Directions for this task: Only lines with the word "sixpackfilm" are needed; collect each of them from the listing below.

==========

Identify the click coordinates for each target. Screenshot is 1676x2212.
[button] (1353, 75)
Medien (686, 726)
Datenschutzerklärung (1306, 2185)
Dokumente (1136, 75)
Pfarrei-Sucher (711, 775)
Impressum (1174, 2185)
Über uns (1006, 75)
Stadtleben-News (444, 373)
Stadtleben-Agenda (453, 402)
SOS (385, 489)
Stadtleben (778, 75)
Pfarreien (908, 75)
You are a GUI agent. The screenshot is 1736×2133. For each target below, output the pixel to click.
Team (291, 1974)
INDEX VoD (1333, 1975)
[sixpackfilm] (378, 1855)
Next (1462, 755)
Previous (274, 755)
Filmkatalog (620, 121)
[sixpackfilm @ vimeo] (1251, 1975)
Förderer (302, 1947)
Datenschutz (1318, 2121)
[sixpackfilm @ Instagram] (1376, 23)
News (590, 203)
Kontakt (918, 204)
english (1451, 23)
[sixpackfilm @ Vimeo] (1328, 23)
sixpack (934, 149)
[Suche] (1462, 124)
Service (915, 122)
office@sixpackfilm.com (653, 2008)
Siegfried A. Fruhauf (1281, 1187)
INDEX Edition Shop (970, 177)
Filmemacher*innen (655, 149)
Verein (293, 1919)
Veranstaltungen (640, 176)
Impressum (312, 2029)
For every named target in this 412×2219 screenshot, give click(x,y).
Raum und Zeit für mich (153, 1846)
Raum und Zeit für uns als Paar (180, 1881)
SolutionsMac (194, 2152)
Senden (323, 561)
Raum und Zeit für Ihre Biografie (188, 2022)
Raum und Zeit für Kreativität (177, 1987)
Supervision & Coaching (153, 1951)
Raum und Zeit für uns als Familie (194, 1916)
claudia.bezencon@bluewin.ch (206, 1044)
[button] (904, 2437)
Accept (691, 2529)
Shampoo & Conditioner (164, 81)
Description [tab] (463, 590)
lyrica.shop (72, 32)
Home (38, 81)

==========

Written reply:
[sixpackfilm] (378, 1855)
[sixpackfilm @ vimeo] (1251, 1975)
[sixpackfilm @ Instagram] (1376, 23)
[sixpackfilm @ Vimeo] (1328, 23)
office@sixpackfilm.com (653, 2008)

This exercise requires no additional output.